ASSIGNMENT:
What is needed is an exact copy of the data that follows.

Excerpts from a dataset

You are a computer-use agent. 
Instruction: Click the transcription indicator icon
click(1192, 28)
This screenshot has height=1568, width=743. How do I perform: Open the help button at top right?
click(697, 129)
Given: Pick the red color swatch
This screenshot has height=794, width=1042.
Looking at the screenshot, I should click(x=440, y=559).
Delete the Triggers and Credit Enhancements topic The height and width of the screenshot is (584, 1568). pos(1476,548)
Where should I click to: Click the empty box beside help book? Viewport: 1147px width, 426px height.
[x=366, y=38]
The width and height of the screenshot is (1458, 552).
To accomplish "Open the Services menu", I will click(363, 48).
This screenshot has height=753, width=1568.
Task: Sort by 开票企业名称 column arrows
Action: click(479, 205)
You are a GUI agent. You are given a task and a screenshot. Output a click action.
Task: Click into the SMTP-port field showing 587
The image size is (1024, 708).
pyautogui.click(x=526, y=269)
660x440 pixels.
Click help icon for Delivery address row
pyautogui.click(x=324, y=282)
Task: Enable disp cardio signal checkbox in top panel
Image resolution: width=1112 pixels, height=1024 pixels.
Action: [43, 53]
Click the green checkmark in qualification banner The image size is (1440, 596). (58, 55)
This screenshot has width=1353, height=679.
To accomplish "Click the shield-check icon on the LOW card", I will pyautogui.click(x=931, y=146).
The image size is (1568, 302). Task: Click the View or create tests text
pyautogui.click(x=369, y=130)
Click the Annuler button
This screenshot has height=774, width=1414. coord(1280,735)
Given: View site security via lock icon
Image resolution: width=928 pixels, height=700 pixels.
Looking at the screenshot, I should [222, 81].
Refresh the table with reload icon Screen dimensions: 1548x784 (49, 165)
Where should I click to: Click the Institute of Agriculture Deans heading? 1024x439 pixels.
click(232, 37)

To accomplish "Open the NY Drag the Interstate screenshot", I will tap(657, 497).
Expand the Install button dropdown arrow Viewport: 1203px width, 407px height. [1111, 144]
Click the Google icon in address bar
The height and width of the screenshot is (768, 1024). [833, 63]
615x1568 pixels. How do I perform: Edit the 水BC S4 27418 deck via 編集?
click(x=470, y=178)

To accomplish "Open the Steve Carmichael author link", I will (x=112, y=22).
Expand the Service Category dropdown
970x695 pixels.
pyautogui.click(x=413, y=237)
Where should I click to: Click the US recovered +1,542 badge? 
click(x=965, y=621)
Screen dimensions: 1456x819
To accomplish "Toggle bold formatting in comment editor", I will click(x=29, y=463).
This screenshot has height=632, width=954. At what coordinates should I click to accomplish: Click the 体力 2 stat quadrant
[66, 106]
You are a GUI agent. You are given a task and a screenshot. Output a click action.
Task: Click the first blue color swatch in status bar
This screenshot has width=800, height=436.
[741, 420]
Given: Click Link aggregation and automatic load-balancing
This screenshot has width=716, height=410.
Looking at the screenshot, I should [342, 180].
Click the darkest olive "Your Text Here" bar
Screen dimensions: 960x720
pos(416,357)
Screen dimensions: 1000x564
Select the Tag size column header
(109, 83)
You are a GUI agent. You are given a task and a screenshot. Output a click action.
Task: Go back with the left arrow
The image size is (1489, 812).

REPLY:
You are a computer-use agent. 
Instruction: Click the transcription indicator icon
click(1192, 28)
This screenshot has height=1568, width=743. How do I perform: Open the help button at top right?
click(697, 129)
Given: Pick the red color swatch
This screenshot has height=794, width=1042.
Looking at the screenshot, I should click(x=440, y=559).
Delete the Triggers and Credit Enhancements topic The height and width of the screenshot is (584, 1568). pos(1476,548)
Where should I click to: Click the empty box beside help book? Viewport: 1147px width, 426px height.
[x=366, y=38]
The width and height of the screenshot is (1458, 552).
To accomplish "Open the Services menu", I will click(363, 48).
This screenshot has height=753, width=1568.
Task: Sort by 开票企业名称 column arrows
Action: click(479, 205)
You are a GUI agent. You are given a task and a screenshot. Output a click action.
Task: Click into the SMTP-port field showing 587
The image size is (1024, 708).
pyautogui.click(x=526, y=269)
660x440 pixels.
Click help icon for Delivery address row
pyautogui.click(x=324, y=282)
Task: Enable disp cardio signal checkbox in top panel
Image resolution: width=1112 pixels, height=1024 pixels.
Action: [43, 53]
Click the green checkmark in qualification banner The image size is (1440, 596). (58, 55)
This screenshot has width=1353, height=679.
To accomplish "Click the shield-check icon on the LOW card", I will pyautogui.click(x=931, y=146).
The image size is (1568, 302). Task: Click the View or create tests text
pyautogui.click(x=369, y=130)
Click the Annuler button
This screenshot has height=774, width=1414. coord(1280,735)
Given: View site security via lock icon
Image resolution: width=928 pixels, height=700 pixels.
Looking at the screenshot, I should [222, 81].
Refresh the table with reload icon Screen dimensions: 1548x784 (49, 165)
Where should I click to: Click the Institute of Agriculture Deans heading? 1024x439 pixels.
click(232, 37)

To accomplish "Open the NY Drag the Interstate screenshot", I will tap(657, 497).
Expand the Install button dropdown arrow Viewport: 1203px width, 407px height. [1111, 144]
Click the Google icon in address bar
The height and width of the screenshot is (768, 1024). [833, 63]
615x1568 pixels. How do I perform: Edit the 水BC S4 27418 deck via 編集?
click(x=470, y=178)

To accomplish "Open the Steve Carmichael author link", I will (x=112, y=22).
Expand the Service Category dropdown
970x695 pixels.
pyautogui.click(x=413, y=237)
Where should I click to: Click the US recovered +1,542 badge? 
click(x=965, y=621)
Screen dimensions: 1456x819
To accomplish "Toggle bold formatting in comment editor", I will click(x=29, y=463).
This screenshot has height=632, width=954. At what coordinates should I click to accomplish: Click the 体力 2 stat quadrant
[66, 106]
You are a GUI agent. You are given a task and a screenshot. Output a click action.
Task: Click the first blue color swatch in status bar
This screenshot has width=800, height=436.
[741, 420]
Given: Click Link aggregation and automatic load-balancing
This screenshot has width=716, height=410.
Looking at the screenshot, I should [342, 180].
Click the darkest olive "Your Text Here" bar
Screen dimensions: 960x720
pos(416,357)
Screen dimensions: 1000x564
Select the Tag size column header
(109, 83)
You are a GUI agent. You are given a task and a screenshot. Output a click action.
Task: Go back with the left arrow
The image size is (1489, 812).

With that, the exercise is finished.